Drug Trafficking offenses in Nevada are inadmissible crimes
If you are an alien in Nevada and the U.S. government reasonably believes you have been involved with drug trafficking, you may not be admissible into the U.S. Even if you are just the spouse or child of a drug trafficker and you have, with full knowledge, received money from the drug trafficking in the last five years, you may be considered inadmissible also.2
To learn more about Nevada drug laws, visit our page on Drug Crimes in Nevada.
Prostitution offenses in Nevada are inadmissible crimes
If you are an alien who came to America to commit prostitution, to traffic prostitutes or to receive money from prostitution, you may be inadmissible into the U.S. as long as these acts allegedly took place within ten years of applying for admission into the U.S.3
To learn more about Nevada solicitation laws, visit our page on Prostitution crimes in Nevada.
Convictions of More than One Offense in Nevada are inadmissible crimes
If you are an alien in Nevada who has been convicted of at least two crimes with a combined sentence of five years or more, you may be inadmissible into the U.S.4
Crimes Involving Moral Turpitude (CIMTs) in Nevada are inadmissible offenses
Crimes involving moral turpitude (CIMTs) is a category of crimes that are especially reprehensible. Some examples of CIMTs are murder, rape, kidnapping, and prostitution in Las Vegas. If you are an alien who has been convicted of a CIMT or has admitted to committing a CIMT, you may not be admitted into the U.S5
If you have been convicted of only one CIMT, however, you will still be admissible into the U.S. as long as the judge imposed six months or less of jail time AND the maximum sentence for the CIMT is no more than one year.6 So, for example, a first offense of prostitution in Las Vegas would not render you inadmissible because its maximum sentence is only six months.

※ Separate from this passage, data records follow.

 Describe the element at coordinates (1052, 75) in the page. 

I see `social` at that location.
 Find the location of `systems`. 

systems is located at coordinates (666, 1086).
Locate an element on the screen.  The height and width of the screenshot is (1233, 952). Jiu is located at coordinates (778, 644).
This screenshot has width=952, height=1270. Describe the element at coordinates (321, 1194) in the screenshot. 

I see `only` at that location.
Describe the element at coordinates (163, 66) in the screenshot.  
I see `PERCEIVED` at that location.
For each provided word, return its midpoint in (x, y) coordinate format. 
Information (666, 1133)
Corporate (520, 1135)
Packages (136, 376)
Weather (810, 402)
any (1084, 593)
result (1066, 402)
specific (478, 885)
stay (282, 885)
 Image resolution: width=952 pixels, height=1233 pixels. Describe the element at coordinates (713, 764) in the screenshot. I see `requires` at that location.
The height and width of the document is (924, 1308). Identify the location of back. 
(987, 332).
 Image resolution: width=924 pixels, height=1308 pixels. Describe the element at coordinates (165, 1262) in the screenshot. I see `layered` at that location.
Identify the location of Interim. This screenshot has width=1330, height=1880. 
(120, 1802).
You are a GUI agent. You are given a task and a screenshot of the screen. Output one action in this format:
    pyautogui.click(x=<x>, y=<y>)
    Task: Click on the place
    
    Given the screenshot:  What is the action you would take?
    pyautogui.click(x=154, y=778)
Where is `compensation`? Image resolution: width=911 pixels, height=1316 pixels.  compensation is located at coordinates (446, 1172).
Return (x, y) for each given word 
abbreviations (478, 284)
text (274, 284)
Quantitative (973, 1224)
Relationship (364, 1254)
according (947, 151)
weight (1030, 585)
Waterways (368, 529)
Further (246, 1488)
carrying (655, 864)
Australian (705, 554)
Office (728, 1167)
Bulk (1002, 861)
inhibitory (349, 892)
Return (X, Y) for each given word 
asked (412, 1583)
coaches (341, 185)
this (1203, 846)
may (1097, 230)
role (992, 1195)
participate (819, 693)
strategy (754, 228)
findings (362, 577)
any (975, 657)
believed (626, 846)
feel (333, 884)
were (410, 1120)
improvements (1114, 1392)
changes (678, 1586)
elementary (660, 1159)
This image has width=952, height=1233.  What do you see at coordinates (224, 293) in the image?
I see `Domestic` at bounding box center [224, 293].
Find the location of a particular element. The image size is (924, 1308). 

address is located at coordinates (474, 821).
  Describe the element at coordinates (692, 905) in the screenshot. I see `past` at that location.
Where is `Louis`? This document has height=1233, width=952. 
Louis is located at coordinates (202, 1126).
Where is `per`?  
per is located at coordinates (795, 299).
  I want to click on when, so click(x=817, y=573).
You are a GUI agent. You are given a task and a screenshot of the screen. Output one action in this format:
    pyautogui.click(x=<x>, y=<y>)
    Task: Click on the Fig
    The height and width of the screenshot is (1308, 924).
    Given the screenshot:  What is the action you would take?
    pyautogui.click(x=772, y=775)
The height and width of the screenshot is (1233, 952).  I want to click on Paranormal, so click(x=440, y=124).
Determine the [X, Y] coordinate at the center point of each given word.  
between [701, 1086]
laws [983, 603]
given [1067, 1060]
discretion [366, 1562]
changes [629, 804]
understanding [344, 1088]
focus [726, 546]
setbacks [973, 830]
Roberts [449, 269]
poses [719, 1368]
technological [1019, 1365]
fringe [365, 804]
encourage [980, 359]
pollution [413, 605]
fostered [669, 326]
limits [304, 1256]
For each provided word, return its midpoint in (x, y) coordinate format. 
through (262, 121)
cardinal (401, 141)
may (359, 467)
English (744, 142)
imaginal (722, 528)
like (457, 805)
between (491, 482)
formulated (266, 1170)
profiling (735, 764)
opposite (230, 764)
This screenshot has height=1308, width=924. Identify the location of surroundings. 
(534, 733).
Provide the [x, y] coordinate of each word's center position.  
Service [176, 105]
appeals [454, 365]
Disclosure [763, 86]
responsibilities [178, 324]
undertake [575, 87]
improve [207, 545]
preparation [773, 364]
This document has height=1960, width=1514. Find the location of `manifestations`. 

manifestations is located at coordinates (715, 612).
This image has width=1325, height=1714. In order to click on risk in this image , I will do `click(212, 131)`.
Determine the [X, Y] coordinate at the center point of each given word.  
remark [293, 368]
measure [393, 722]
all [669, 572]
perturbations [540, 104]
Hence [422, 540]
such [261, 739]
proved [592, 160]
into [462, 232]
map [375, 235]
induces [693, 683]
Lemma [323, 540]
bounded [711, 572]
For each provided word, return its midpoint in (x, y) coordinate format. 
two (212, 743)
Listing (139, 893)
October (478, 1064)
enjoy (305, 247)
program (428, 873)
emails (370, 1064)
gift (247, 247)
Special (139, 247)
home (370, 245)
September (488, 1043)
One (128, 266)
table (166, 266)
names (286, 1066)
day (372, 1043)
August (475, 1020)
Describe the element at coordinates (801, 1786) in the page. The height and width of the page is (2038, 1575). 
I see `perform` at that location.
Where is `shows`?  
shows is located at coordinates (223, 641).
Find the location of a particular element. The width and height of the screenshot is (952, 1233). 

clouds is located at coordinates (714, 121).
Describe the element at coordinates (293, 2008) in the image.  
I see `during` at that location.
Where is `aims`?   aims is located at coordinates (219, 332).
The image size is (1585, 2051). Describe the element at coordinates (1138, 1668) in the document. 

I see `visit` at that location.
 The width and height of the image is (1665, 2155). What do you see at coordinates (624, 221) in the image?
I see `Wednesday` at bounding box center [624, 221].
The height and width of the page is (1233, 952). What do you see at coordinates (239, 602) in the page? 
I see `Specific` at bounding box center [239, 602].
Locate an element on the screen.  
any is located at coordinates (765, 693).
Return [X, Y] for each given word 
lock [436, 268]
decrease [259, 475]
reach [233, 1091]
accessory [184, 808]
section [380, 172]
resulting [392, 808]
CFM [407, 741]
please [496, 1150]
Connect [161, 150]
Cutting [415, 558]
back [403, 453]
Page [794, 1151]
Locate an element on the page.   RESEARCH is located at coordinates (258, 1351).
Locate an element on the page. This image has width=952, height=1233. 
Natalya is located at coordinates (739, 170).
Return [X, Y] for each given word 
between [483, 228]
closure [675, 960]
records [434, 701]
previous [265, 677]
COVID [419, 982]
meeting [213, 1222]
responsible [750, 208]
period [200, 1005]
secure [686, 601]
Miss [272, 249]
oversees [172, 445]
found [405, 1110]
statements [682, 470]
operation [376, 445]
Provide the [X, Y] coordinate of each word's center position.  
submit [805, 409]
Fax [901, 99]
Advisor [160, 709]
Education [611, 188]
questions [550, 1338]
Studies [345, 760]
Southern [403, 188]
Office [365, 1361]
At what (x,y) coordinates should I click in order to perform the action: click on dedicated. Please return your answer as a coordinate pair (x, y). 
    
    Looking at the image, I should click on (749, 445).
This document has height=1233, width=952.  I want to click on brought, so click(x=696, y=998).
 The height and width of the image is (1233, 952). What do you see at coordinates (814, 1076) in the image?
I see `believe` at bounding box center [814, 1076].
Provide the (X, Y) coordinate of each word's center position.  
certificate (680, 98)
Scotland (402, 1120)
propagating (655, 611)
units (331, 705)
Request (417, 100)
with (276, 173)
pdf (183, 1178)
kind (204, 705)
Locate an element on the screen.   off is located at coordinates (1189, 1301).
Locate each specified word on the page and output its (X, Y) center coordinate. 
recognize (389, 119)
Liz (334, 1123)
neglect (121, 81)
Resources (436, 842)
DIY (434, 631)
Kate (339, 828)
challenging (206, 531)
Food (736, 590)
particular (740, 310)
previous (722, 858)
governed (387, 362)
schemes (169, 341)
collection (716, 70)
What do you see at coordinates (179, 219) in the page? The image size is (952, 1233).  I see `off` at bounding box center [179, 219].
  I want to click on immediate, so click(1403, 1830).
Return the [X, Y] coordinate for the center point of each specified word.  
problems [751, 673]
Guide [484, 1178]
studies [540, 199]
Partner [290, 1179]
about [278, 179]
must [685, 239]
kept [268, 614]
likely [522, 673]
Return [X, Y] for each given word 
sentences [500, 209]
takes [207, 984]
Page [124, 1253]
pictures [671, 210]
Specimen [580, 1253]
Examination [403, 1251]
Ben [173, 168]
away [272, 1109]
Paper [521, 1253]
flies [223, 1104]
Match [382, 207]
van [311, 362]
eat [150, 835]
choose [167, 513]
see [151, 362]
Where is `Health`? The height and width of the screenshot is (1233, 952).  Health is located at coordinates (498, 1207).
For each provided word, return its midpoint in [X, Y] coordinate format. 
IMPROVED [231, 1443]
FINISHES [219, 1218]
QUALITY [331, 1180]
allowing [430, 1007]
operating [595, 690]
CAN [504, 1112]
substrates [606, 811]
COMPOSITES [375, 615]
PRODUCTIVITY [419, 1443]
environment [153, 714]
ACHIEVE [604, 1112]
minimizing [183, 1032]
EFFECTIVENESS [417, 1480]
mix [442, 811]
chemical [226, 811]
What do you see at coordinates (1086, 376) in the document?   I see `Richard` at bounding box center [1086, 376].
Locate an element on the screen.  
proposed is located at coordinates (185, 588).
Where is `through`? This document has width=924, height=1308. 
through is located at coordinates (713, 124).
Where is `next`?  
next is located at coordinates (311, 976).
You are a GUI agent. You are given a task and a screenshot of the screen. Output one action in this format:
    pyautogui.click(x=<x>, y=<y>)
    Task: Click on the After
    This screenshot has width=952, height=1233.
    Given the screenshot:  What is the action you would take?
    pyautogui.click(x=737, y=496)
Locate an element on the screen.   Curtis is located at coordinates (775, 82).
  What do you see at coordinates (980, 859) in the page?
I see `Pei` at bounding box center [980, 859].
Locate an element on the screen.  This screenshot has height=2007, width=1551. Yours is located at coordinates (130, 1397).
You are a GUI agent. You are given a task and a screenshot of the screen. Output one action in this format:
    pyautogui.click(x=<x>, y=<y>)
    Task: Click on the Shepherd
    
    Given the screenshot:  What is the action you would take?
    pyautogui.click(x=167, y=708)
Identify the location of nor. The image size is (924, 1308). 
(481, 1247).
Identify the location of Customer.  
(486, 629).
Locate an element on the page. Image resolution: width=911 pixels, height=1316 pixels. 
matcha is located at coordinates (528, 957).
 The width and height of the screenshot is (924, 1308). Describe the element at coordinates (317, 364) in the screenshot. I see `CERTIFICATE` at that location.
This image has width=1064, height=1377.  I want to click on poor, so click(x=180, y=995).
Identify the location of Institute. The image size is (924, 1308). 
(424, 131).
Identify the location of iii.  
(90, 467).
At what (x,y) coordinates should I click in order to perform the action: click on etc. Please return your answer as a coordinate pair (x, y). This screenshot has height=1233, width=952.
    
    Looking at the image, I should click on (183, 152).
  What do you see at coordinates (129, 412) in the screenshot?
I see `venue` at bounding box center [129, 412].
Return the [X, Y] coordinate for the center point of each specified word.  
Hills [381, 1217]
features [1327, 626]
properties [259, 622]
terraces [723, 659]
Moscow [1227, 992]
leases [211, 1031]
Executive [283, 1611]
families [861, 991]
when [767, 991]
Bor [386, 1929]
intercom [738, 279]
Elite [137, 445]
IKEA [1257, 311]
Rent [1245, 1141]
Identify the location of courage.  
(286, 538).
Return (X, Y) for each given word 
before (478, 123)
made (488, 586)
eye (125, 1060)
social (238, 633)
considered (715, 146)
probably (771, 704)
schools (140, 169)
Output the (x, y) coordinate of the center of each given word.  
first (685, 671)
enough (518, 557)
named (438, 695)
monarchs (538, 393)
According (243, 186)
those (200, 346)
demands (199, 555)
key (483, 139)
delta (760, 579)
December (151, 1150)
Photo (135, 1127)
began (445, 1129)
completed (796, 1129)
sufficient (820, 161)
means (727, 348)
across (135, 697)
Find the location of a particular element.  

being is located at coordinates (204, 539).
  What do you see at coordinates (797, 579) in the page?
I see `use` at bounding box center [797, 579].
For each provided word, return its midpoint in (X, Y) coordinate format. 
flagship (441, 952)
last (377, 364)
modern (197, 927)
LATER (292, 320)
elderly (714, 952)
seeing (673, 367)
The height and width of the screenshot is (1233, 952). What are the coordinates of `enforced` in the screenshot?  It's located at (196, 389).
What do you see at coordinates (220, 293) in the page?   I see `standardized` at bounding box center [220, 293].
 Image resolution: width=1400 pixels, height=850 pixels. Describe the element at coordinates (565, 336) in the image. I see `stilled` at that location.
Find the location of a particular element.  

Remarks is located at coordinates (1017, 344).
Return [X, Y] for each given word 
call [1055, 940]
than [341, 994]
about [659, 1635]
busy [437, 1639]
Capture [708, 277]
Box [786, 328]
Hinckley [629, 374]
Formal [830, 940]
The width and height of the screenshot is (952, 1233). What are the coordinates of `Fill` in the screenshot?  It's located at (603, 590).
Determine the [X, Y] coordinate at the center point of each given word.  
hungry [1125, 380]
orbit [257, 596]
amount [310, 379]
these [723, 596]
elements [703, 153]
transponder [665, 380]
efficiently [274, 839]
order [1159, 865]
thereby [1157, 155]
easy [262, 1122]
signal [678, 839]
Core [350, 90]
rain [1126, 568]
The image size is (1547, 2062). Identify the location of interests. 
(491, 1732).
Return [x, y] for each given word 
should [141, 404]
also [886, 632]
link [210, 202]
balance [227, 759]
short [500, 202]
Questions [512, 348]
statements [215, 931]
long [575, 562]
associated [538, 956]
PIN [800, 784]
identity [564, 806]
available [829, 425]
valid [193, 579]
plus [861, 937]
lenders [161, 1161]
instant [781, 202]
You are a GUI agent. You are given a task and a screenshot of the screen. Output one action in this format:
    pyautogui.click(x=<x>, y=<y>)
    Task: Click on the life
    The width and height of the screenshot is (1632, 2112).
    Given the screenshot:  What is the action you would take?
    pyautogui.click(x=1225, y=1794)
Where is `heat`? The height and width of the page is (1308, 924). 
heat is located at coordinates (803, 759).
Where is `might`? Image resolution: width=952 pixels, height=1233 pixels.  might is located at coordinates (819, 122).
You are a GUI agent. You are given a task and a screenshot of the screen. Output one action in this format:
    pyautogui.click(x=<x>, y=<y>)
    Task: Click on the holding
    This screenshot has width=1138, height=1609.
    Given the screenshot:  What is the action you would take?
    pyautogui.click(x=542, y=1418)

To learn more about CIMTs, which is one of the most confusing areas of immigration law, visit our Crimes involving Moral Turpitude in Nevada page.
Call us for help . . . .
If you are an undocumented alien living in Nevada, we know you are here only to work hard, earn an honest living and ensure a better life for your kids. So if you are hoping to adjust status to become a legal alien but are suspected of committing a criminal offense, we may be able to aid in your case. Call our Las Vegas immigration criminal defense lawyers at 702-DEFENSE (702-333-3673) for a free consultation.
To learn about inadmissible crimes in California, go to our page on inadmissible crimes in California.
1 Go to the U.S. Citizenship & Immigration Services website to learn more about adjusting status.
2 8 U.S.C. § 1182(a)(2)(C).
3 8 U.S.C. § 1182(a)(2)(D).
4 8 U.S.C. § 1182(a)(2)(B).
5 8 U.S.C. § 1182(a)(2)(A).
6 8 U.S.C. § 1182(a)(2)(A). Another exception to the CIMT rule concerns aliens who were under eighteen when the CIMT allegedly occurred: As long as the sentence ended more than five years prior to the alien applying to the U.S. for admission, the alien will not be removed for that offense.